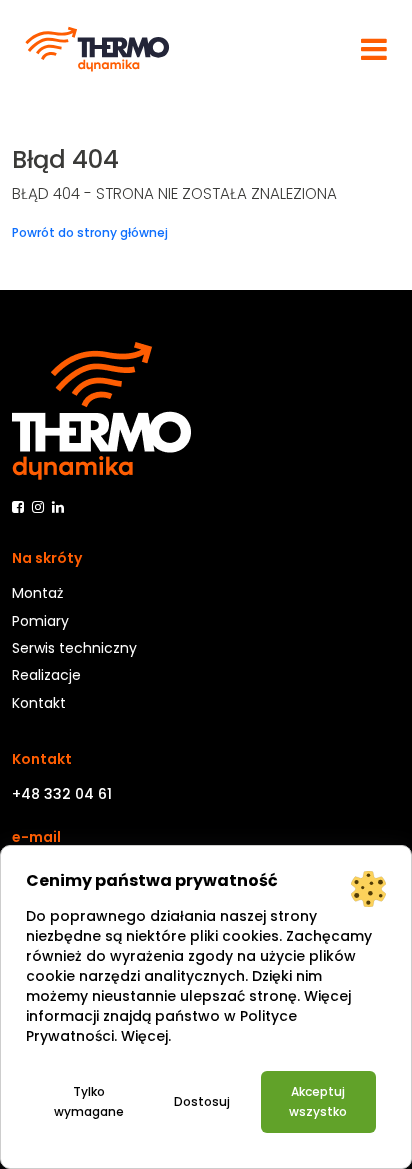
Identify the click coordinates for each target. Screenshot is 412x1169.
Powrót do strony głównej (90, 232)
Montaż (37, 593)
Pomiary (40, 621)
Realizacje (46, 675)
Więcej (144, 1036)
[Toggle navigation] (374, 49)
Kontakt (39, 703)
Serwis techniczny (74, 648)
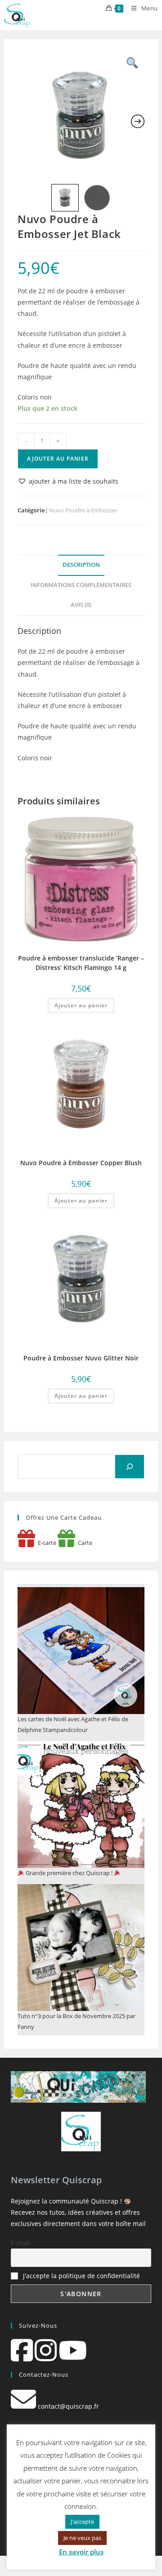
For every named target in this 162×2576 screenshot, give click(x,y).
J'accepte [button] (82, 2522)
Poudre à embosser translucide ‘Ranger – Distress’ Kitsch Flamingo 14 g (81, 963)
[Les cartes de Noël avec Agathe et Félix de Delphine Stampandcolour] (81, 1650)
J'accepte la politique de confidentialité (81, 2275)
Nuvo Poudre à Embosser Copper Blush (81, 1162)
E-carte (45, 1543)
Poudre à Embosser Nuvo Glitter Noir (81, 1358)
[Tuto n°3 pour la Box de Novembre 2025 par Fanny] (81, 1947)
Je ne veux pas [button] (82, 2538)
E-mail (20, 2243)
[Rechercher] (129, 1466)
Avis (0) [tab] (81, 605)
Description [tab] (81, 565)
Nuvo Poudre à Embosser (83, 510)
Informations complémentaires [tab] (81, 585)
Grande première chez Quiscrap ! (69, 1873)
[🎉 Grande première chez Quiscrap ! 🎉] (81, 1804)
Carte (83, 1543)
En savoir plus (81, 2551)
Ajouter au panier (58, 458)
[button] (68, 481)
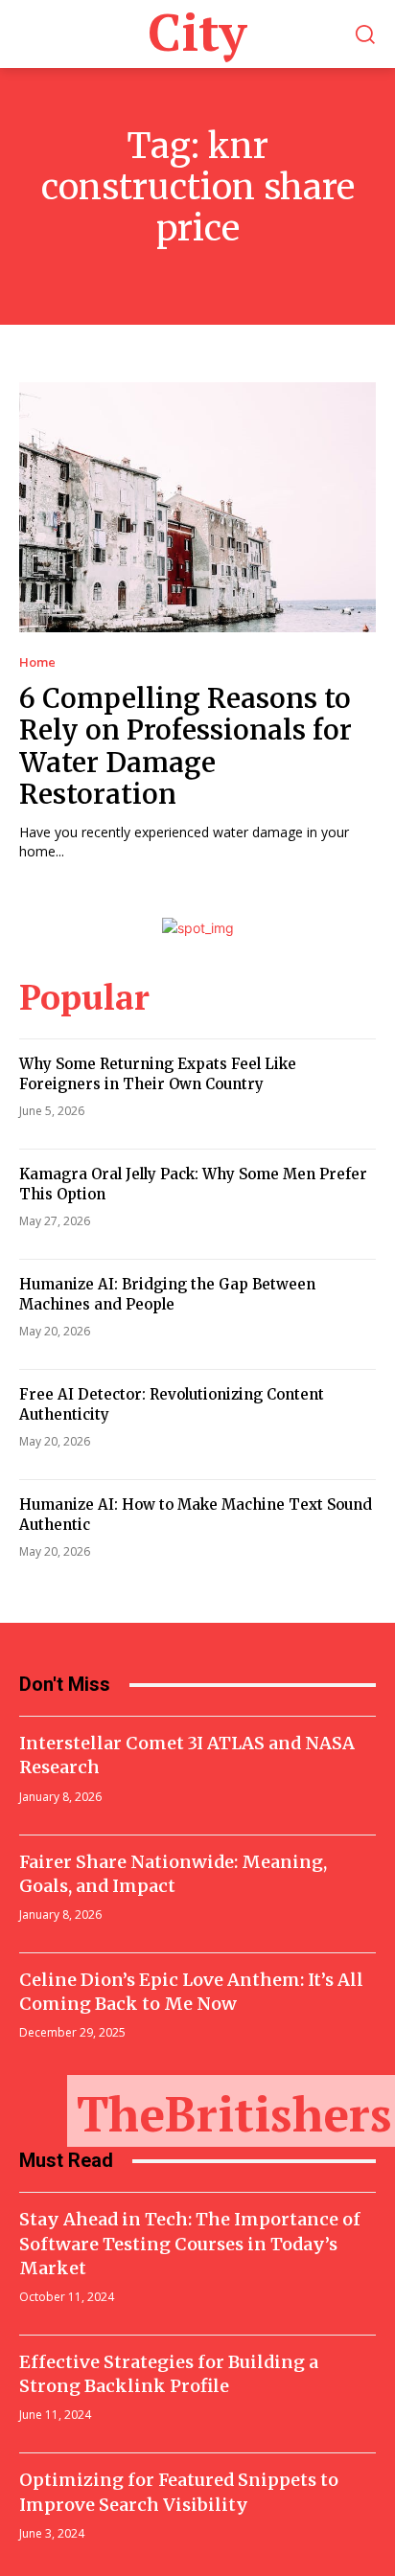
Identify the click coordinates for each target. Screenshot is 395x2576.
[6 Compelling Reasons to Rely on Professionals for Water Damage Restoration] (197, 506)
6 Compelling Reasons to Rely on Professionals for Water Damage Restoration (185, 746)
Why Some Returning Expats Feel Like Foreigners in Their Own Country (157, 1074)
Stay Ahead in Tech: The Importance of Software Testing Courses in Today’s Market (189, 2243)
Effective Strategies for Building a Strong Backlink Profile (168, 2374)
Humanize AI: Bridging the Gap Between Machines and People (167, 1294)
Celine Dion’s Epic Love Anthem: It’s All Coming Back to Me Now (191, 1992)
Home (37, 662)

**About this exercise**
Would you output the full listing exactly as it stands, minus the images?

**Answer to this exercise**
Identify the click coordinates for each target. Screenshot is 412x1169.
Powrót do strony głównej (90, 232)
Montaż (37, 593)
Pomiary (40, 621)
Realizacje (46, 675)
Więcej (144, 1036)
[Toggle navigation] (374, 49)
Kontakt (39, 703)
Serwis techniczny (74, 648)
For every named target in this 162×2576 screenshot, give click(x,y).
J'accepte [button] (82, 2522)
Poudre à embosser translucide ‘Ranger – Distress’ Kitsch Flamingo 14 g (81, 963)
[Les cartes de Noël avec Agathe et Félix de Delphine Stampandcolour] (81, 1650)
J'accepte la politique de confidentialité (81, 2275)
Nuvo Poudre à Embosser Copper Blush (81, 1162)
E-carte (45, 1543)
Poudre à Embosser Nuvo Glitter Noir (81, 1358)
[Tuto n°3 pour la Box de Novembre 2025 par Fanny] (81, 1947)
Je ne veux pas [button] (82, 2538)
E-mail (20, 2243)
[Rechercher] (129, 1466)
Avis (0) [tab] (81, 605)
Description [tab] (81, 565)
Nuvo Poudre à Embosser (83, 510)
Informations complémentaires [tab] (81, 585)
Grande première chez Quiscrap ! (69, 1873)
[🎉 Grande première chez Quiscrap ! 🎉] (81, 1804)
Carte (83, 1543)
En savoir plus (81, 2551)
Ajouter au panier (58, 458)
[button] (68, 481)
Identify the click coordinates for each target. Screenshot is 395x2576.
[6 Compelling Reasons to Rely on Professionals for Water Damage Restoration] (197, 506)
6 Compelling Reasons to Rely on Professionals for Water Damage Restoration (185, 746)
Why Some Returning Expats Feel Like Foreigners in Their Own Country (157, 1074)
Stay Ahead in Tech: The Importance of Software Testing Courses in Today’s Market (189, 2243)
Effective Strategies for Building a Strong Backlink Profile (168, 2374)
Humanize AI: Bridging the Gap Between Machines and People (167, 1294)
Celine Dion’s Epic Love Anthem: It’s All Coming Back to Me Now (191, 1992)
Home (37, 662)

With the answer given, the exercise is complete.